Problem to work on:
Reproduce the entries in full, with no changes.

Data for this task below:

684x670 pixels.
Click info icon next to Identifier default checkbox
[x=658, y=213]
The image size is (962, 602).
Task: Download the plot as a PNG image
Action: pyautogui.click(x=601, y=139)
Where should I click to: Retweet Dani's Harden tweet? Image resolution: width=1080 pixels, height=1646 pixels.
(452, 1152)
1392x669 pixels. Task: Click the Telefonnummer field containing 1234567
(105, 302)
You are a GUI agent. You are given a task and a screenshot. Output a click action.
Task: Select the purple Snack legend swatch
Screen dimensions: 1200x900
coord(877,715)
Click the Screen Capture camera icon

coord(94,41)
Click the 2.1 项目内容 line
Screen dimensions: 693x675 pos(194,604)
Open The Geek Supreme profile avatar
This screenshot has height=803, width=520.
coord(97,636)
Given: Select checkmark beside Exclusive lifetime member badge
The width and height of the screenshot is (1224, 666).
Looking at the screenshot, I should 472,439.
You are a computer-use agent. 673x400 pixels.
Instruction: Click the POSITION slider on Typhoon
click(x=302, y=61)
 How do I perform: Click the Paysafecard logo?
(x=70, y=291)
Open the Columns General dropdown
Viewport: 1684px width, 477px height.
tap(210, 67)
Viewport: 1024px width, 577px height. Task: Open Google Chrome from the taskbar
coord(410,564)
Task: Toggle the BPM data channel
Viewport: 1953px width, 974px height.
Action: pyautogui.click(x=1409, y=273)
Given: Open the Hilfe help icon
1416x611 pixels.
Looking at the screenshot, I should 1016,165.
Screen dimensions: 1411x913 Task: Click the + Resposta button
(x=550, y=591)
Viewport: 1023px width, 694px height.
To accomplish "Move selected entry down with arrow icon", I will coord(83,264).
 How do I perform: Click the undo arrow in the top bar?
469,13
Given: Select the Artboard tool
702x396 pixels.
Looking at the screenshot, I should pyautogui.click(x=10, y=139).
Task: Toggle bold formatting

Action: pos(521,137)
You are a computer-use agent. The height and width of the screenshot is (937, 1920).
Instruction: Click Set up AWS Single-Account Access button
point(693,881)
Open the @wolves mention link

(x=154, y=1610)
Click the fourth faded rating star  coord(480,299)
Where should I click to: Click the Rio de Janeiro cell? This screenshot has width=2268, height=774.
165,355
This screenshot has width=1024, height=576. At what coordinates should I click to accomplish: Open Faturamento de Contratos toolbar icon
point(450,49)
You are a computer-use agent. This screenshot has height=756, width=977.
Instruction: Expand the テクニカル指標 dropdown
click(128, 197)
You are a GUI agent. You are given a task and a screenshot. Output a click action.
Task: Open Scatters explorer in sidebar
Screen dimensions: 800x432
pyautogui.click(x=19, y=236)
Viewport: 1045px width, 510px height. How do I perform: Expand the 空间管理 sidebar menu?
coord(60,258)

End of Data for this task.

The answer:
684x670 pixels.
Click info icon next to Identifier default checkbox
[x=658, y=213]
The image size is (962, 602).
Task: Download the plot as a PNG image
Action: pyautogui.click(x=601, y=139)
Where should I click to: Retweet Dani's Harden tweet? Image resolution: width=1080 pixels, height=1646 pixels.
(452, 1152)
1392x669 pixels. Task: Click the Telefonnummer field containing 1234567
(105, 302)
You are a GUI agent. You are given a task and a screenshot. Output a click action.
Task: Select the purple Snack legend swatch
Screen dimensions: 1200x900
coord(877,715)
Click the Screen Capture camera icon

coord(94,41)
Click the 2.1 项目内容 line
Screen dimensions: 693x675 pos(194,604)
Open The Geek Supreme profile avatar
This screenshot has height=803, width=520.
coord(97,636)
Given: Select checkmark beside Exclusive lifetime member badge
The width and height of the screenshot is (1224, 666).
Looking at the screenshot, I should 472,439.
You are a computer-use agent. 673x400 pixels.
Instruction: Click the POSITION slider on Typhoon
click(x=302, y=61)
 How do I perform: Click the Paysafecard logo?
(x=70, y=291)
Open the Columns General dropdown
Viewport: 1684px width, 477px height.
tap(210, 67)
Viewport: 1024px width, 577px height. Task: Open Google Chrome from the taskbar
coord(410,564)
Task: Toggle the BPM data channel
Viewport: 1953px width, 974px height.
Action: pyautogui.click(x=1409, y=273)
Given: Open the Hilfe help icon
1416x611 pixels.
Looking at the screenshot, I should 1016,165.
Screen dimensions: 1411x913 Task: Click the + Resposta button
(x=550, y=591)
Viewport: 1023px width, 694px height.
To accomplish "Move selected entry down with arrow icon", I will coord(83,264).
 How do I perform: Click the undo arrow in the top bar?
469,13
Given: Select the Artboard tool
702x396 pixels.
Looking at the screenshot, I should pyautogui.click(x=10, y=139).
Task: Toggle bold formatting

Action: pos(521,137)
You are a computer-use agent. The height and width of the screenshot is (937, 1920).
Instruction: Click Set up AWS Single-Account Access button
point(693,881)
Open the @wolves mention link

(x=154, y=1610)
Click the fourth faded rating star  coord(480,299)
Where should I click to: Click the Rio de Janeiro cell? This screenshot has width=2268, height=774.
165,355
This screenshot has width=1024, height=576. At what coordinates should I click to accomplish: Open Faturamento de Contratos toolbar icon
point(450,49)
You are a computer-use agent. This screenshot has height=756, width=977.
Instruction: Expand the テクニカル指標 dropdown
click(128, 197)
You are a GUI agent. You are given a task and a screenshot. Output a click action.
Task: Open Scatters explorer in sidebar
Screen dimensions: 800x432
pyautogui.click(x=19, y=236)
Viewport: 1045px width, 510px height. How do I perform: Expand the 空间管理 sidebar menu?
coord(60,258)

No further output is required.